# Can we prevent FOO issues?



## TheGoodGuy (Apr 22, 2013)

This is a new thread that I hope will help me and others with similar questions. My original thread is here: http://talkaboutmarriage.com/going-through-divorce-separation/72013-emotional-roller-coaster.html, and my post divorce and current thread is here: http://talkaboutmarriage.com/life-after-divorce/111529-chronicles-good-guy.html Those are long reads but to get the bare minimum I would check out the beginning of the first thread and maybe the last few pages of the second.

On to my thoughts/questions:
Many things we read speak of the "broken" wayward. Character issues (influenced by a number of things including FOO - Family Of Origin - problems) are a large part of this. Lots of stories about children growing up with "broken" parent(s), abusive parents, neglectful parents, parents who abandoned them, etc etc. In my situation I didn't choose this for me and my daughter, yet it is what it is. I do the best I can but I can't help but be scared that my own D9 will have her own FOO issues to deal with in the future; that her character is being permanently formed and influenced negatively through this ordeal and the cycle will repeat itself as we see over and over. 

I'm not excusing my ExW behavior, but I can now see how her upbringing (her parents were druggies and she was raised by her bio-grandparents as their child) helped form and shape her character. Her grandparents, an extra generation distant from her, were good old fashioned people with no knowledge of how to raise a child through the 80s to late 90s. They fixed everything for her and she did not learn how to cope with consequences for her actions. When I came along, I think something deep down inside of me saw an opportunity to afford someone a hand up; IE: a way to break the cycle. But the cycle did not break. And she's even more messed up today than I ever thought possible when I met her at 23. 
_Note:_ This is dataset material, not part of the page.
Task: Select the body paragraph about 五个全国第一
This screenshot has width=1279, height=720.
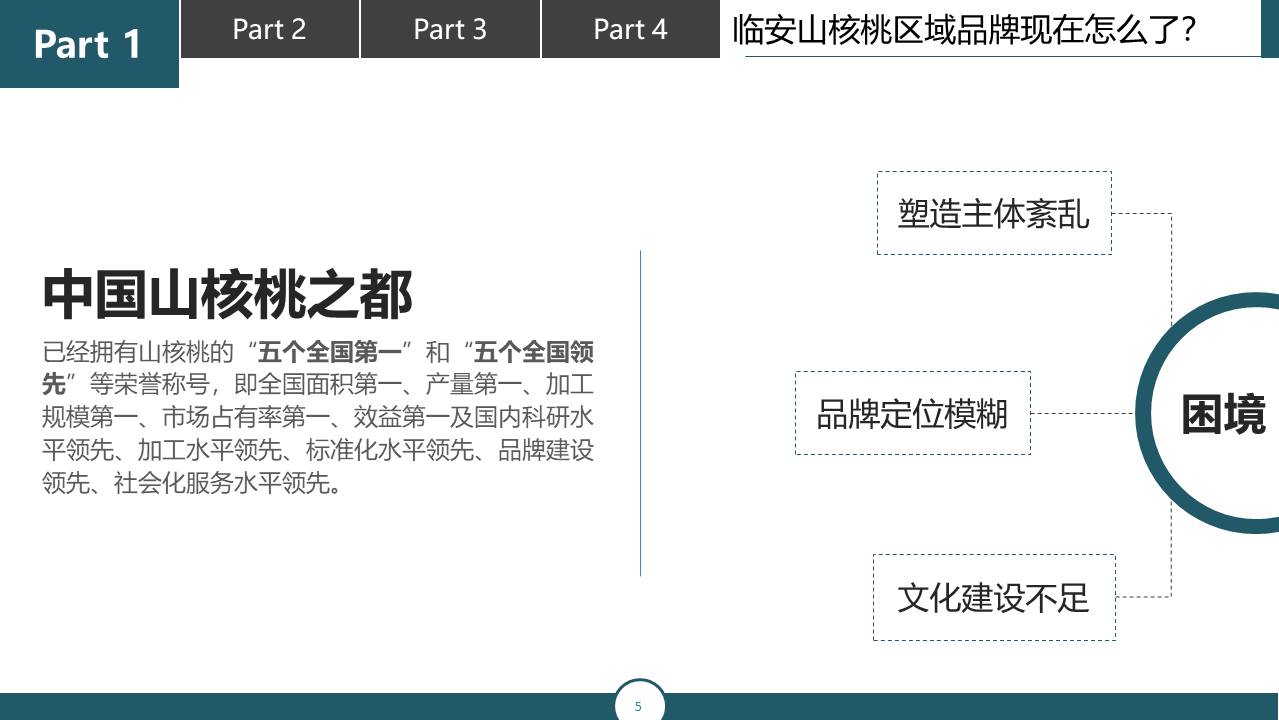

Is there a technique, other than to continue showing my daughter a good example of living, even without a mother figure, to get in front of these all important FOO issues and build strong character?


----------



## Cynthia (Jan 31, 2014)

There are things you can do to help.
Continue to be a strong, loving father.
Listen to her.
Be affectionate towards her.
Teach her healthy boundaries and help her through issues that come up in her life.
I know that people always say not to be your child's friend, but to be a parent. I don't agree. I think a good parent is a child's best friend. Children need a strong, loving parent they care share their heart with and not be afraid. I have three children 15-21. I have made a lot of mistakes, some of them major, but one thing I have done that helps to overcome my shortcomings as a parent is to always be open to my faults, willing to apologize, and to talk through their feelings with them. My kids come to me with their deepest thoughts and needs, because they know that I will do my best to help them and they can always count on me. Yes, they know that if they don't finish their school work they are not going anywhere or that they have to do their chores, etc., but they also know that I have their best interests at heart and will be there for them through thick and thin. 
We have worked through all sorts of things together. They know that I am not perfect and sometimes have royally messed up, but they also know that I will do anything to make right a wrong and that I totally have their backs. My relationship with each of my kids is unique, as they are individuals, but we are all very close. They come to me first when they need a friend, because I have worked hard to establish that relationship.
We talk about the issues we have in our family and how to work through them. We talk about how some of the dumb stuff their dad and I have done has negatively impacted them and what we have learned so we don't do that again and we can all heal and move on. 
I think this helps kids grow into healthy adults. My two oldest are young women now. They are way healthier and balanced than I was at their age. They are a lot more mature and settled in themselves. I am thankful that I have had the opportunity to be mother to them. They are wonderful young women who know it's okay to talk about what's going on and not let it all simmer into a boil before it comes out in some irrational manner. This is because they have been given the opportunity to really talk about what they are feeling and for us to be real with them as parents. My son is still short of adulthood, but he is doing well in growing and learning as well. I am happy to see him learning healthy boundaries and how they are impacting his relationships in a positive way. When he reaches adulthood, he should be strong and stable as well.
We never claim to be perfect and let them know we are learning and growing as we go.
There is no perfect life. There are no perfect parents. But when we truly love our children and seek their well-being, and are humble enough to admit our shortcoming and discuss how they impact our kids and what we are doing to make things better, that goes a long way to raising a healthy adult.


----------



## TheGoodGuy (Apr 22, 2013)

Thanks C. I do think we can't deal in absolutes. There is an appropriate middle ground between being their parent and their best friend, which it looks like you're doing. Can I ask if you're raising your kids by yourself or if their dad is still around and in their lives? Or do they have also have a good male role model in their lives?


----------



## LongWalk (Apr 4, 2013)

FOO often means that we are victims of victims. I don't hate my parents for the bizarre stuff they, primarily father, did to me. My mother had two sisters who died in childhood of diphtheria. It almost killed my mother. They only had enough anti toxin for one child. My mother was the most ill of the three, so they treated her and the two sisters where buried in the church yard by the time my mother was able to get out of bed. One of her half brothers died during the invasion of Normandy. So, it was tough.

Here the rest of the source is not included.